По-человечески так естественно, так понятно это инстинктивное стремление зажмурить глаза и заткнуть уши, когда то, что открывается глазам и слуху, слишком ужасно. Но душе художника трудно даются эти резоны.
Я не понимаю и не люблю, когда придают какое-то особенное значение «теперешнему времени». Я живу В ВЕЧНОСТИ, и поэтому рассматривать все я должен с точки зрения вечности. И в этом сущность всякого искусства. Поэт только потому и поэт, что он пишет в вечности.
Хоть сказано это было в последние годы жизни Льва Николаевича, на заре XX века, но отражали эти толстовские слова ситуацию, уже ушедшую в прошлое.
XX век кардинально изменил это самоощущение художника.
Поэт этого нового, «жестоковыйного» века уже не живет в вечности. Он весь — телом и душой — в «теперешнем времени».

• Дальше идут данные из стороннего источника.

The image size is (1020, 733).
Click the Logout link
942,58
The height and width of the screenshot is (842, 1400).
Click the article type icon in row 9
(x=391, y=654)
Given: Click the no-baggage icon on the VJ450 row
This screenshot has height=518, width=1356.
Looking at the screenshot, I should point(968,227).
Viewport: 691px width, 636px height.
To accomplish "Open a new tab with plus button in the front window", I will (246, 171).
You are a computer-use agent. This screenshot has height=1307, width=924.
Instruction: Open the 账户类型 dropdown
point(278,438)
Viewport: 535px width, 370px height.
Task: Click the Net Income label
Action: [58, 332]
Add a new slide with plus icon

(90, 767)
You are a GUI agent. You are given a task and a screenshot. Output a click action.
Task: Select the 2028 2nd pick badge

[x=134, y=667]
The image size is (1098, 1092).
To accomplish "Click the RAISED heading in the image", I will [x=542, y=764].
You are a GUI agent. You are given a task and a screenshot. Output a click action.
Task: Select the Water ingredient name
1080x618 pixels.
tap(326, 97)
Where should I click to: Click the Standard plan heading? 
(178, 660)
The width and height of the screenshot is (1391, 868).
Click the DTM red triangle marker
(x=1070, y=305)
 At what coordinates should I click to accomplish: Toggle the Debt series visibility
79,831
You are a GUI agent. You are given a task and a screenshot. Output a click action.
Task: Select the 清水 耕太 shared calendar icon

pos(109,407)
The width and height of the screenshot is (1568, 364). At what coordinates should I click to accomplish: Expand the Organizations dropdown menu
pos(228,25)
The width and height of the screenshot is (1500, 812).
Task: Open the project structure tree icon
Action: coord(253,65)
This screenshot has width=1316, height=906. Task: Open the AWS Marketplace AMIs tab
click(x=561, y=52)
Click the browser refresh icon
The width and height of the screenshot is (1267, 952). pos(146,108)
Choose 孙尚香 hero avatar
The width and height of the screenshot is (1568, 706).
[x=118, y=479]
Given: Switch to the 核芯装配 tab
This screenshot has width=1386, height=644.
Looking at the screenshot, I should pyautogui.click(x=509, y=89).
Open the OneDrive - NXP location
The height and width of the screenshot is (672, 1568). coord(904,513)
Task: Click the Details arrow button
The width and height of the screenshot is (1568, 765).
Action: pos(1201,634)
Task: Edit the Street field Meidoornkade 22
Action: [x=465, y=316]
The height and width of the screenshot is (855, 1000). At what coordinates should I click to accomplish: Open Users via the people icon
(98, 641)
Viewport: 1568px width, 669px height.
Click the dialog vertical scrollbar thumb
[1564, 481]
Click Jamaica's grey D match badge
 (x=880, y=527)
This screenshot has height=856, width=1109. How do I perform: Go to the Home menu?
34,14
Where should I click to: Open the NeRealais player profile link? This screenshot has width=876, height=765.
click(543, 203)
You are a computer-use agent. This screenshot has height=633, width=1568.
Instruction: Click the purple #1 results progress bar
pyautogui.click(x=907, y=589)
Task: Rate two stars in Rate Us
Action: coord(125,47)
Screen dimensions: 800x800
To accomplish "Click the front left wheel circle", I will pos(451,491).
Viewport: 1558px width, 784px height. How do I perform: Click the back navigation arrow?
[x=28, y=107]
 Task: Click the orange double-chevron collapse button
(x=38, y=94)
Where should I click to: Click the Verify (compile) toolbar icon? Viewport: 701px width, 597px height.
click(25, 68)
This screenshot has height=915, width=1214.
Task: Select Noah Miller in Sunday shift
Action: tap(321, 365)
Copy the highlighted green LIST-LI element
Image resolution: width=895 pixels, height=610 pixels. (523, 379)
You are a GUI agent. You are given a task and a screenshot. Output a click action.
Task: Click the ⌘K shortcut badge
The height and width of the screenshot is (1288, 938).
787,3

Эренбург почувствовал это раньше многих своих сверстников и выразил с присущей ему парадоксальной иронической остротой:
Я беру за руку моего друга, я тихо признаюсь ему:
— Ты видишь, мы в двадцатом веке. Это замечательно, и это беспощадно. Мы можем на радостях отстукивать чарльстон или, зайдя в уличную уборную, трагически плакать. От этого ничего не изменится. Время вяжет наши ноги крепче, нежели земля. Можно уехать из Берлина, нельзя уехать от своего времени. Оно, по всей вероятности, во мне… Дезертировать в прошлое могут только археологи или старые девы. Пробраться в будущее? Милый друг, мы ведь пробовали это! Для этого нужно безумье истории или паспорт на имя гения… Мы — не гении и не старые девы… Нам остается, опустившись в глубокие кресла одной из бесчисленных кондитерских, этих душевных гаражей, где отдыхают моторы сердец, где взбитые сливки стоят столько-то пфеннигов, а женское снисхождение столько-то марок, — взять одну из многолистных газет, энциклопедию переворотов, скандалов, еврейских помолвок и дешевых пылесосов, чтобы задуматься над грядущей катастрофой.
Маяковский, у которого был «паспорт на имя гения» и которого еще продолжало нести на своих крыльях «безумье истории» (так, во всяком случае, ему казалось), попытался прорваться в будущее, напрямую обратившись к «товарищам потомкам». Но на жизнь «в вечности» не рассчитывал и он. Даже наплевал на нее, на эту вечность («бронзы многопудье» и «мраморную слизь»). Готов был к тому, что железный стих его умрет, как рядовой, и надеялся только на то, что ему, как и всем рядовым его современникам, «общим памятником будет построенный в боях социализм».
Чем это кончилось, мы теперь знаем.
Среди сверстников Эренбурга были и другие, не утратившие надежды на то, что порушенная связь с вечностью каким-то образом будет восстановлена.